Kopi Dll.
Cultuur Stelsel atau Tanam Paksa mendatangkan tanaman tanaman ekspor baru menggantikan rempah-rempah. Titik perekonomian ekspor ini kini lebih meningkat di Pulau Jawa (Roger Knight, Department of History, Adelaide University).
1. Kopi.
Sekitar tahun 1800-an Jawa merupakan pengekspor padi ke pulau pulau lain di Indonesia dan beberapa negara Asia Tenggara. Kemudian kedudukan padi sebagai barang ekspor digantikan kopi yang bernilai ekonomi tinggi. Tidak lama kemudian segera digantikan gabungan tanaman kopi, nila dan tebu. Kopi pertama kali diperkenalkan Belanda di Jawa Barat pada akhir abad ke-17. Kemudian tananan ini disebar ke Jawa, Sumatra dan pulau pulau lain. Tanaman ini pertana kali ditanam oleh VOC untuk mencari keuntungan lebih besar dalam perdagangan ke Eropa. Pada pertengahan abad ke-19 kopi ditanam besar-besaran di bawah Tanam Paksa yang membuat pemerintah jajahan Hindia Belanda mendapat cadangan hasil ekspor melalui kerja paksa rakyat Jawa. Setelah penghapusan tanam paksa secara bertahap, kopi tetap ditanam oleh sebagian pemegang saham dan pemilik lahan yang dikelola oleh penjajah Eropa.
2. Nila (indiferra sp.).
Nila adalah pewarna dengan cara merendam tanaman dalam air hingga menghasilkan rendaman yang lekat atau kering sampai keras seperti sabun. Nila ditanam untuk pemakaian setempat untuk mewarnai bahan dan batik. Setelah jeda seratus tahun lamanya, nila kemudian menjadi barang dagangan dalam skala besar untuk menjangkau pasar dunia. Seragam biru pelaut Inggris abad ke-19 diperolah dari celupan nila.
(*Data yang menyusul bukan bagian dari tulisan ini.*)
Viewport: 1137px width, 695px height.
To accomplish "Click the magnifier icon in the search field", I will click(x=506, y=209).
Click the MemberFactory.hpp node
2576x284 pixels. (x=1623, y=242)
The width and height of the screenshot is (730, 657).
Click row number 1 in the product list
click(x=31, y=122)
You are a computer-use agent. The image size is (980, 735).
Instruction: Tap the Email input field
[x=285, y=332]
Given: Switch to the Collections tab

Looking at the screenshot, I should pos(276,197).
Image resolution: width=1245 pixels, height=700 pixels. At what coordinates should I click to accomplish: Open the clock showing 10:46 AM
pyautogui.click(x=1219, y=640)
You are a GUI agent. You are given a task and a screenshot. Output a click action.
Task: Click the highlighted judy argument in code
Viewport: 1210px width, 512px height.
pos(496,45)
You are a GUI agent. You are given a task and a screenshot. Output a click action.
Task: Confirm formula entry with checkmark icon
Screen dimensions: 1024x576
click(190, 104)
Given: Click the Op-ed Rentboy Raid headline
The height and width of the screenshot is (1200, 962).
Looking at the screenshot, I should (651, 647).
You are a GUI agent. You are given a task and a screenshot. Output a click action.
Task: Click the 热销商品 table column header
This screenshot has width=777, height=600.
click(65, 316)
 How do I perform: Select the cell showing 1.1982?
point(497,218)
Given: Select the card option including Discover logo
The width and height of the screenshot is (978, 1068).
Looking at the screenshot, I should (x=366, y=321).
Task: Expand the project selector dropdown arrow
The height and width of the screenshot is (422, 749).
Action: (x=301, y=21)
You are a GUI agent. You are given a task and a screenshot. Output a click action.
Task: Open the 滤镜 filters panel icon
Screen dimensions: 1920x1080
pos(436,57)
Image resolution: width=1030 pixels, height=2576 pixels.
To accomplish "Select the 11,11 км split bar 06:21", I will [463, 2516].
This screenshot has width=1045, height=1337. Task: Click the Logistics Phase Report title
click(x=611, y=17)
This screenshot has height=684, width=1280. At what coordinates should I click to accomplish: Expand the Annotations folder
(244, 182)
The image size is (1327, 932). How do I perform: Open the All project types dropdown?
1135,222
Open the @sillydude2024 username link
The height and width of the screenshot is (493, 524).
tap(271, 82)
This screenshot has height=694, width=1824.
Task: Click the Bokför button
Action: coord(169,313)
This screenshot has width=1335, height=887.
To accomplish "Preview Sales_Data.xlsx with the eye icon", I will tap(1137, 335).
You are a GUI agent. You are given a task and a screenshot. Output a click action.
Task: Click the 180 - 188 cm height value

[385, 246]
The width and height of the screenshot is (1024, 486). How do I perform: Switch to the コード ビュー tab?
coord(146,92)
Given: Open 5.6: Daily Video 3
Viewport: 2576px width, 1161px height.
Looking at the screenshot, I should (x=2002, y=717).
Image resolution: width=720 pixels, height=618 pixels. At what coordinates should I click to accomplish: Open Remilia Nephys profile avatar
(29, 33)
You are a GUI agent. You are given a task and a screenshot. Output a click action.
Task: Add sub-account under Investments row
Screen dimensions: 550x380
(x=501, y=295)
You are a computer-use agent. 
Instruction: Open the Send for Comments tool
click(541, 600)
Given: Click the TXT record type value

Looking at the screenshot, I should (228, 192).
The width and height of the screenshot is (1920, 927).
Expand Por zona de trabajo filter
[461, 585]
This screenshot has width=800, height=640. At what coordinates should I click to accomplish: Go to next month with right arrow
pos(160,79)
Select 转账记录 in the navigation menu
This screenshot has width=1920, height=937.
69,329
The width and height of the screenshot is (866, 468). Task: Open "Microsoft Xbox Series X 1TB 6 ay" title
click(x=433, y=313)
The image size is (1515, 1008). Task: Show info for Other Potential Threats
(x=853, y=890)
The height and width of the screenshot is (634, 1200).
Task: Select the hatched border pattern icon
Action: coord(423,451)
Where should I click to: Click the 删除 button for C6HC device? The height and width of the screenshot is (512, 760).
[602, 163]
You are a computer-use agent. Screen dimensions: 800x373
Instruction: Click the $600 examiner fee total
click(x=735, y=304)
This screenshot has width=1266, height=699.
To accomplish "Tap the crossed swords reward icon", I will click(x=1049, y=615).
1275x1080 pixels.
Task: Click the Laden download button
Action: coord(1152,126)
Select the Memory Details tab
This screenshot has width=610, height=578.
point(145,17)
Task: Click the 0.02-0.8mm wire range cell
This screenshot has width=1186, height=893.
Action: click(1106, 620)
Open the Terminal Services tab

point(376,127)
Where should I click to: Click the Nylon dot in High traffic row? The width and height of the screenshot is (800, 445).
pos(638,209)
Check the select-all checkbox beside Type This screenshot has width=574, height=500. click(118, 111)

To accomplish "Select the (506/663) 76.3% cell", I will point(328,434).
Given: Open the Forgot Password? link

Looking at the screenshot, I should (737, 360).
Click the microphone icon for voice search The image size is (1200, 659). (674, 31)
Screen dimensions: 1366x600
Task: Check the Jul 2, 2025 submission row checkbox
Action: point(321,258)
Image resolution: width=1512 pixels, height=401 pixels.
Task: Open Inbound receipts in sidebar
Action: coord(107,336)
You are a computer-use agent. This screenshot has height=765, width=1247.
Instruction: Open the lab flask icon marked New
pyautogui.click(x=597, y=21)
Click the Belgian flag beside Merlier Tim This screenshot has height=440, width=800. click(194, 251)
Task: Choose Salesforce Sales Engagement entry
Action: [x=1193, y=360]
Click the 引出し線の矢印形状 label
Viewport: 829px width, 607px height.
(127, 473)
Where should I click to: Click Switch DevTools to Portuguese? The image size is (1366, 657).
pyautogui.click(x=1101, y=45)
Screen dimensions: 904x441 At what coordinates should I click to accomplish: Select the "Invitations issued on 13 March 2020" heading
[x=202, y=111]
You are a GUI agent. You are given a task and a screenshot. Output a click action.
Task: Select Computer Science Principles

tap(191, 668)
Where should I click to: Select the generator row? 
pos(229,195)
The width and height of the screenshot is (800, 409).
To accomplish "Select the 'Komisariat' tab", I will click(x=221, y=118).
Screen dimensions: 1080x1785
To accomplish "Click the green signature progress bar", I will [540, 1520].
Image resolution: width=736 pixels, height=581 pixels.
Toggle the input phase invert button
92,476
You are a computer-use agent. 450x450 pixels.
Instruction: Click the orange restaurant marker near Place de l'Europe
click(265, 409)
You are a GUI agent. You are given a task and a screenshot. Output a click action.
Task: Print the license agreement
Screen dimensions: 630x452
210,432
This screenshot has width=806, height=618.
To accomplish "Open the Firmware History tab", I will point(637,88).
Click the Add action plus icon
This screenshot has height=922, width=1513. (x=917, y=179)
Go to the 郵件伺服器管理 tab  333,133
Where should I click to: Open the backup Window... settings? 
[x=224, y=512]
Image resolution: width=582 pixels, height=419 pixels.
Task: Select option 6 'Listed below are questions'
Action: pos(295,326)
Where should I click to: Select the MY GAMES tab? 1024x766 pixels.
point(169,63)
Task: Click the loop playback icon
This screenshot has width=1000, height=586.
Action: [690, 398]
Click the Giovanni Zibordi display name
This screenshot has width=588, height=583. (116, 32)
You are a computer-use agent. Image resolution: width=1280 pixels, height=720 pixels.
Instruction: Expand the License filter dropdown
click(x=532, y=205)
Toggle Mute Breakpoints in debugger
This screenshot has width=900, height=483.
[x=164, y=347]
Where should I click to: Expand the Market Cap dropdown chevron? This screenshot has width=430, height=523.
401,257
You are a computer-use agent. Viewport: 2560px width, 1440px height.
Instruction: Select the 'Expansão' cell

Menjelang akhir abad ke-19 perdagangan internasional untuk barang ini disaingi oleh pewarna dari bahan kimia buatan Jerman. Akibatnya nila mencapai titik nadir.
3. Tebu (Saccharum sp).
Sampai memasuki abad ke-19, pemanis paling terkenal di Indonesia dibuat dari sadapan pohon aren. Sejak tebu diperkenalkan, gula tebu merupakan industri yang tumbuh menyambut kebutuhan pasar luar negri. Pada abad ke-17 dan ke-18 pemasaran gula tebu ditujukan ke negara Asia dan pada abad ke-19 beralih ke Eropa dan Amerika Latin. Rakyat Indonesia baru menggunakan gula putih (gula pasir) menjelang abad ke-20.
Industri gula tebu awalnya terpusat di Pulau Jawa yang memiliki tanah vulkanik subur dan buruh trampil. Industri gula kemudian berada di baris depan ekonomi gula dunia. Hanya Kuba yang menjadi pesaing dan melebihi Jawa.
Sejak tanam paksa diberlakukan seluruh Jawa Tengah dan Jawa Timur dipenuhi jaringan besar industri pabrik gula. Menjelang tahun 1850 terdapat ratusan pabrik gula dan meningkat dua kali lipat pada akhir abad.
Dengan dihapusnya sistem tanam paksa, pengelola pabrik bergerak dengan menyewa tanah petani untuk menanam tebu. Mereka juga mengambil alih pengerahan tenaga kerja untuk menanam memanen dan mengangkut tebu.
Meski begitu bukan berarti petani menjadi merdeka karena kewenangan tetap dijalankan oleh kepala desa atau tuan tanah yang bekerjasama dengan industri gula.
Krisis karena menurunnya ekspor setelah tahun 1930 menjadi pertanda buruk bagi investor agribisnis seperti yang terjadi di Asia, terutama Jepang (Knight, 2002: 121).